De vraag hoe groot het probleem van het terrorisme in het licht van de wereldgeschiedenis is, valt volgens dr. Mark Dechesne moeilijk te beantwoorden. „Het kan zijn dat de gewelddadigheid afneemt, maar dat de politieke boodschap van terreurbewegingen door de moderne communicatiemiddelen de wereld over gaat en daardoor angst zaait.”

Explosieven

Volgens hem heeft terrorisme in voorgaande perioden dramatische effecten gehad. Dechesne dateert het begin van het terrorisme in 1850, toen in Rusland de opstand tegen de onderdrukking door het tsarenregiem ontstond, waarbij Alexander II de dood vond.

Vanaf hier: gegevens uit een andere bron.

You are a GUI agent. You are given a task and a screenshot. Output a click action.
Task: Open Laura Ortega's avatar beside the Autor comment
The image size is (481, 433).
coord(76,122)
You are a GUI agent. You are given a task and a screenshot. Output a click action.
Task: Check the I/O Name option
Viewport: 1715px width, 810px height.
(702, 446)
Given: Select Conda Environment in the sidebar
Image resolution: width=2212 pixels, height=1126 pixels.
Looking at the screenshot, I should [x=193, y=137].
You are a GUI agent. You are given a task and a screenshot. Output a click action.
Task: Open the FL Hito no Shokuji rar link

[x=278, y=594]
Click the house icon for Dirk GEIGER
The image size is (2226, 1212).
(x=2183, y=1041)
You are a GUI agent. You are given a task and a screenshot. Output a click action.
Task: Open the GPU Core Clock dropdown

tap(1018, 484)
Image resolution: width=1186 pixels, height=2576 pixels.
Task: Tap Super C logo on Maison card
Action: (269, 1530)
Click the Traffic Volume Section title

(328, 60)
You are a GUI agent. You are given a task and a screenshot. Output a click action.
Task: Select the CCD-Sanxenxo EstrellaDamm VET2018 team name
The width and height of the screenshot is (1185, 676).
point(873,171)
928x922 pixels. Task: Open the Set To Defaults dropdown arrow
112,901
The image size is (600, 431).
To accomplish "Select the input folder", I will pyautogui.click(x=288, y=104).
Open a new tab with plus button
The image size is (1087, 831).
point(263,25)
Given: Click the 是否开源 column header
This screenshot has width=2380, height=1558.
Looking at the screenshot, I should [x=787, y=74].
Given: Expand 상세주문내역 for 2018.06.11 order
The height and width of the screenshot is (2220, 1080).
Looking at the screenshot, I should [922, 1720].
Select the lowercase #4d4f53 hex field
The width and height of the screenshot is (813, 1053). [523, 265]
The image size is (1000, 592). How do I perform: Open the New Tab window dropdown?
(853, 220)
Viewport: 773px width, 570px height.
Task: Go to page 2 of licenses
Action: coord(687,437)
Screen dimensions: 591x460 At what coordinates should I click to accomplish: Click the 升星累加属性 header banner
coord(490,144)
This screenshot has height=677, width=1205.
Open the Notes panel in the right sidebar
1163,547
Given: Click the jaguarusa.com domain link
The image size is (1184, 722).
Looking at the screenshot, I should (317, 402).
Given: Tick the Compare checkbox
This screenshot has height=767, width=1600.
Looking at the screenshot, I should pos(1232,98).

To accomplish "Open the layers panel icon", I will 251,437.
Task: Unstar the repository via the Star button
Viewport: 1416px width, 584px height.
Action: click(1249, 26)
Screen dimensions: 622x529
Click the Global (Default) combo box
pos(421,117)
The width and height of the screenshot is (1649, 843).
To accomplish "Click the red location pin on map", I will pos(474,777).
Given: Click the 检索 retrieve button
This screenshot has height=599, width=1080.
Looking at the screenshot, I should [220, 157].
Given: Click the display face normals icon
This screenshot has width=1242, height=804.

Dat jaar is volgens hem ook cruciaal vanwege de uitvinding van explosieven en het ontstaan van sociale onrust. Daarnaast ontwikkelde zich de drukkunst waardoor boodschappen via pamfletten konden worden verspreid.

Het verspreiden van de boodschap noemt hij heel belangrijk binnen het terrorisme. „Je kunt stellen dat terrorisme zich vooral heeft ontwikkeld als gevolg van de ontwikkeling van de communicatietechnologie.”

Vier golven

Dechesne onderscheidt vier golven in de ontwikkeling van de communicatie. Als eerste is dat volgens hem de drukkunst in de anarchistenperiode van 1880 tot 1920. Vervolgens de radio waarmee in de periode 1920 tot 1960 boodschappen konden worden verspreid.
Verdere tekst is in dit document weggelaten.